Unfortunately, however, she said the A.I. does not have the capability to provide reasons or arguments explaining why the artwork might not have been created by Dürer. She previously told me that Art Recognition was not meant to entirely replace human authenticators but established to reduce the clashing of human interpretations and egos while injecting transparency into the authentication process. Still, equipped with the results of the A.I. model, authenticators could better explain why the work is by Dürer.

“Like any scientific advancement, society will take time to accept it, and surely, in some cases, it will be poorly executed, such as attempting attributions of artworks through facial recognition,” Diego Lopez de Aragon, a representative for the owners of the drawing, said in an email. “But that doesn’t mean that all methodologies have been poorly designed, and we are 100 percent confident that Art Recognition’s methodology works.”

Lopez de Aragon noted for those skeptical about A.I. that the purported Dürer drawing was “properly signed, dated, and inscribed.” “The A.I. merely corroborates that the painting is by Dürer,” he said. “It doesn’t attribute it to the master, just confirms it, as well as to Mr.
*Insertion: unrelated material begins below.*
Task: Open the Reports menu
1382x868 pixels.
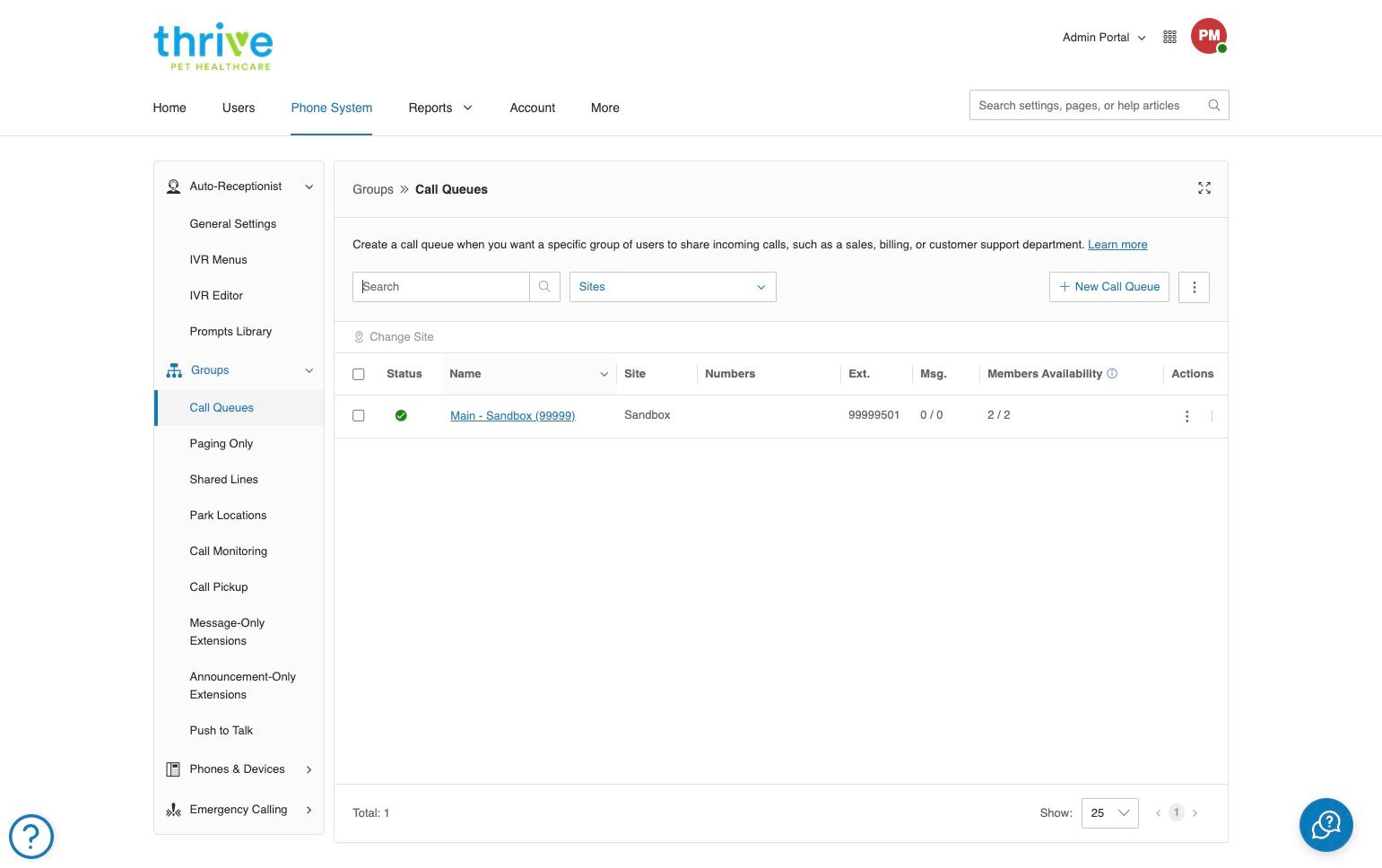Action: (x=439, y=108)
Castor Iglesias’s handwriting forensic analysis.”

The determination from Art Recognition comes as the technology faces an uncertain future for authentication. Last year, two different artificial intelligence models trained to ascertain whether a work known as the de Brécy Tondo is by the hand of Raphael turned up two different results. One model developed by Hassan Ugail of the University of Bradford “undoubtedly” determined that Raphael did create the work while Art Recognition determined with 85 percent certainty that the work was not by the Renaissance master. (Ugail’s model used facial recognition technology, which Popovici said in an op-ed was are not suited for art authentication.)
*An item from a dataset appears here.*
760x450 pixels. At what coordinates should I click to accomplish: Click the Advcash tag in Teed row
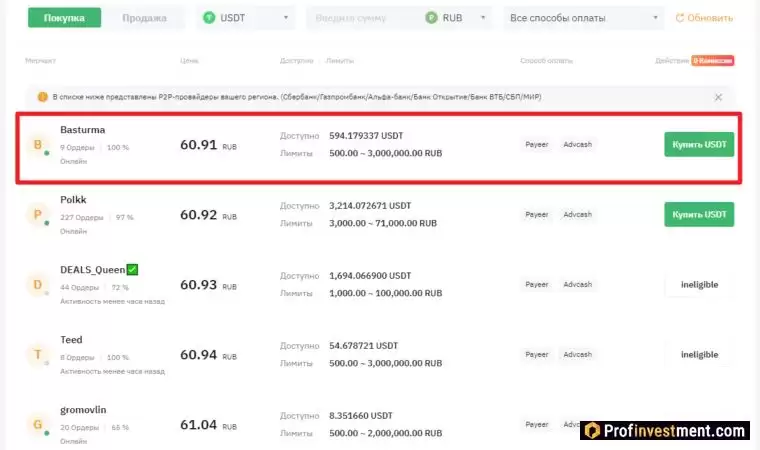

“The discussions surrounding the de Brecy Tondo Madonna have not triggered any reservations within our company about our ability to evaluate the authenticity of an artwork attributed to Dürer—or any other A.I. authenticity analysis, for that matter,” Popovici said over email, stressing that the Raphael dispute offered the company a chance to establish a standard quality it hopes will be adopted by others. “On the contrary, these discussions have provided us with valuable opportunities to explain our methodology to the general public.”